Exercise goal =>
Copy the material word for word, starting with its first line and continuing through the line containing "Describe the element at coordinates (673, 470)", including that line.
-- START Supplied data --
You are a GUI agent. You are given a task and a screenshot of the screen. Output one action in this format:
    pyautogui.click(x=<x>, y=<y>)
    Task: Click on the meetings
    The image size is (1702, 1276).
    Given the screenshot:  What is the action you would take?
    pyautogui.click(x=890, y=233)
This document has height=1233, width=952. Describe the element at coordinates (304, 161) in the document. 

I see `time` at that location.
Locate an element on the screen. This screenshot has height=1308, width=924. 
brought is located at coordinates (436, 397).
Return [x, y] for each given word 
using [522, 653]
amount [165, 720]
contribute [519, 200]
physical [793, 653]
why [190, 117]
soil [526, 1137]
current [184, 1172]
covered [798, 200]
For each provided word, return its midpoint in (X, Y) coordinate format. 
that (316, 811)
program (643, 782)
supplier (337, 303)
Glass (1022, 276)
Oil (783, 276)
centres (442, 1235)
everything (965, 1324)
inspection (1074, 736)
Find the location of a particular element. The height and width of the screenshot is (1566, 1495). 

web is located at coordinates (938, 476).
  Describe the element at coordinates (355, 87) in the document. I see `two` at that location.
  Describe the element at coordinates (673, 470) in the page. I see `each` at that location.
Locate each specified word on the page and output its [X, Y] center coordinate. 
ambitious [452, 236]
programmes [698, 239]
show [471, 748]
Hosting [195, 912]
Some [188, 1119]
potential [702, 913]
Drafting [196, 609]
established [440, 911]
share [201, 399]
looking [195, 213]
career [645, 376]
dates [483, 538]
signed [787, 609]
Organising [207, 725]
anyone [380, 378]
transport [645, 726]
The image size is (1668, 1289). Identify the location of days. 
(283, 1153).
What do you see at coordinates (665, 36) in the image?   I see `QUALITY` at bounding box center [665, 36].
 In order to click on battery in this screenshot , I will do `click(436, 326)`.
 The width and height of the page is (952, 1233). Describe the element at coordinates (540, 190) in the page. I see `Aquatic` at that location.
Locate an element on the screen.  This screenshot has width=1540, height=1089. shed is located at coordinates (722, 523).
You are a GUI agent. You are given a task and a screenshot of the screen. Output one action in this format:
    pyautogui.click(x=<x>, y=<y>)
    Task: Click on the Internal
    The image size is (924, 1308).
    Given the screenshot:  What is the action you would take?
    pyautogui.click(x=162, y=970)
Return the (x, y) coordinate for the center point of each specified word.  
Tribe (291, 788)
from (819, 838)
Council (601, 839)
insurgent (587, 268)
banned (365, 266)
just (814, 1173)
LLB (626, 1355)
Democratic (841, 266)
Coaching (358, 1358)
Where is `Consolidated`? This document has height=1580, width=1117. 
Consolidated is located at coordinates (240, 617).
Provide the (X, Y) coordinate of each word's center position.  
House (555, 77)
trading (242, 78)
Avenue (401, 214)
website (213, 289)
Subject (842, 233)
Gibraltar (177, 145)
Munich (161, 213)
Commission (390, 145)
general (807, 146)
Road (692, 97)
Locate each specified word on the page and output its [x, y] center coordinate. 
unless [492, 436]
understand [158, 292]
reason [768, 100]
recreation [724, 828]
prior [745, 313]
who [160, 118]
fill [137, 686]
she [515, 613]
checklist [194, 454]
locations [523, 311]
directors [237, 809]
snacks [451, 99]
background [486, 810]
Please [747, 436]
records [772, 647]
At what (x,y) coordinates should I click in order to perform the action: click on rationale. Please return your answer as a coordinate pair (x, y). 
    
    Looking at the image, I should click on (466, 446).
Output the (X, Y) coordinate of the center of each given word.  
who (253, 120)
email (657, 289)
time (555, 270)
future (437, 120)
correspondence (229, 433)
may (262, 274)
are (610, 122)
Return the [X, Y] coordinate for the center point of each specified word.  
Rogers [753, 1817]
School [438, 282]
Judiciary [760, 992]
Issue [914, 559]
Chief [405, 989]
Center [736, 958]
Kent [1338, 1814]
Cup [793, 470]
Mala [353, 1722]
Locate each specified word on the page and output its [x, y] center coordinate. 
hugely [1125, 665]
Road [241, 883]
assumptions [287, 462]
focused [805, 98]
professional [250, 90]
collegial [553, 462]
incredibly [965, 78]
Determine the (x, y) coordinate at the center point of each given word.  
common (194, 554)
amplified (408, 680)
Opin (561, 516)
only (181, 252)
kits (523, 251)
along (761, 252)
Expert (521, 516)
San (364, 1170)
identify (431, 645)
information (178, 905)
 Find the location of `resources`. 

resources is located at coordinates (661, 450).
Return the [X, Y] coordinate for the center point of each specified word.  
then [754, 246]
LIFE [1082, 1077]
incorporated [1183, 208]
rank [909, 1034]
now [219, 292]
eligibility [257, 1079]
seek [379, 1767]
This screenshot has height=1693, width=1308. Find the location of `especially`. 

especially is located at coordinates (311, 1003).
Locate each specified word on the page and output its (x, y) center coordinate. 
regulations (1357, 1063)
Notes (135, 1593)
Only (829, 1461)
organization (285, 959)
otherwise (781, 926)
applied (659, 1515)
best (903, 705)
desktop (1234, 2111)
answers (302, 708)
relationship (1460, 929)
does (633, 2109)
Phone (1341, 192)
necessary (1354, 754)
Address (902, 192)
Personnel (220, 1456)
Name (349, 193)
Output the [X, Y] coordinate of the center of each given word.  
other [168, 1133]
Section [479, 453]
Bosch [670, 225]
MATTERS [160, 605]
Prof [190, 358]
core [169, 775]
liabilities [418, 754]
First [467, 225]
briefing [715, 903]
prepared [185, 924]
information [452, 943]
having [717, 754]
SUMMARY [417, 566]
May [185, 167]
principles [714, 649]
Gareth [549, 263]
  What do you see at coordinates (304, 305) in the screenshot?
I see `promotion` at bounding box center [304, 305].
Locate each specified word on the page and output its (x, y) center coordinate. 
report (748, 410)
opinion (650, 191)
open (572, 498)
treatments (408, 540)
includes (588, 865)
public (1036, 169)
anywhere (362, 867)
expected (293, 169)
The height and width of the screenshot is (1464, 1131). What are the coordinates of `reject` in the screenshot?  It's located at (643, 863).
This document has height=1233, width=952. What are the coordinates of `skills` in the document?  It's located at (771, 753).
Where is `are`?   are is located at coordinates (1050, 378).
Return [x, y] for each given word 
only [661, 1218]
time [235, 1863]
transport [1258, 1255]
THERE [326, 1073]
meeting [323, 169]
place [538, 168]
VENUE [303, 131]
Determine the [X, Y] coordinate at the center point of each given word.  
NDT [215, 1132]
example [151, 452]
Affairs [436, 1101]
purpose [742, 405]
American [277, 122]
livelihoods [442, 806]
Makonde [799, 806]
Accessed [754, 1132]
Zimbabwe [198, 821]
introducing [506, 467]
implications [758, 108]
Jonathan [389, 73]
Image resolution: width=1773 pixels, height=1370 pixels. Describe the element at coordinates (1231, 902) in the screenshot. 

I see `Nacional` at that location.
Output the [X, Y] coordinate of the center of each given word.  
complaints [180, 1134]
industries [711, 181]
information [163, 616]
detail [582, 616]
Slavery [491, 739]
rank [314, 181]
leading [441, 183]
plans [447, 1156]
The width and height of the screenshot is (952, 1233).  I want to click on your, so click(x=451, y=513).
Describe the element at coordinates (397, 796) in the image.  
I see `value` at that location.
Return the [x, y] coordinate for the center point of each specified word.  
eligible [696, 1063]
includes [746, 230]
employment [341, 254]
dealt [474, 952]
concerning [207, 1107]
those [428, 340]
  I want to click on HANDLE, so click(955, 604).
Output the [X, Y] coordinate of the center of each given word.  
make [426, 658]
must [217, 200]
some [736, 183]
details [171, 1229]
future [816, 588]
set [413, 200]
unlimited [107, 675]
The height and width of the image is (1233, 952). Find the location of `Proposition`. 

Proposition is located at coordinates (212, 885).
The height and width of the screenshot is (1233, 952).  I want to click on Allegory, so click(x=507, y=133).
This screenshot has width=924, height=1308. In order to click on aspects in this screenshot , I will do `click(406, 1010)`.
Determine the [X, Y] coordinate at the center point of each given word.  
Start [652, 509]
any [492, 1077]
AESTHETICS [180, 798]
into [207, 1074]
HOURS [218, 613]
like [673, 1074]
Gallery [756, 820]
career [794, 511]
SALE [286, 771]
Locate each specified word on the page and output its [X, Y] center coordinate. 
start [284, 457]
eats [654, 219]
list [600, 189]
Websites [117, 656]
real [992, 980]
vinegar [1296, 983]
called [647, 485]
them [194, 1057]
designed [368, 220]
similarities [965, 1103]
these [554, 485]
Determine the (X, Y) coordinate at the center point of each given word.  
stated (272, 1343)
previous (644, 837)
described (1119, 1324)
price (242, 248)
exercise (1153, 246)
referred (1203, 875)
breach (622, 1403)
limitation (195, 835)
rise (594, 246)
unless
-- END Supplied data --
Correct answer =>
You are a GUI agent. You are given a task and a screenshot of the screen. Output one action in this format:
    pyautogui.click(x=<x>, y=<y>)
    Task: Click on the meetings
    The image size is (1702, 1276).
    Given the screenshot:  What is the action you would take?
    pyautogui.click(x=890, y=233)
This document has height=1233, width=952. Describe the element at coordinates (304, 161) in the document. 

I see `time` at that location.
Locate an element on the screen. This screenshot has height=1308, width=924. 
brought is located at coordinates (436, 397).
Return [x, y] for each given word 
using [522, 653]
amount [165, 720]
contribute [519, 200]
physical [793, 653]
why [190, 117]
soil [526, 1137]
current [184, 1172]
covered [798, 200]
For each provided word, return its midpoint in (X, Y) coordinate format. 
that (316, 811)
program (643, 782)
supplier (337, 303)
Glass (1022, 276)
Oil (783, 276)
centres (442, 1235)
everything (965, 1324)
inspection (1074, 736)
Find the location of a particular element. The height and width of the screenshot is (1566, 1495). 

web is located at coordinates (938, 476).
  Describe the element at coordinates (355, 87) in the document. I see `two` at that location.
  Describe the element at coordinates (673, 470) in the page. I see `each` at that location.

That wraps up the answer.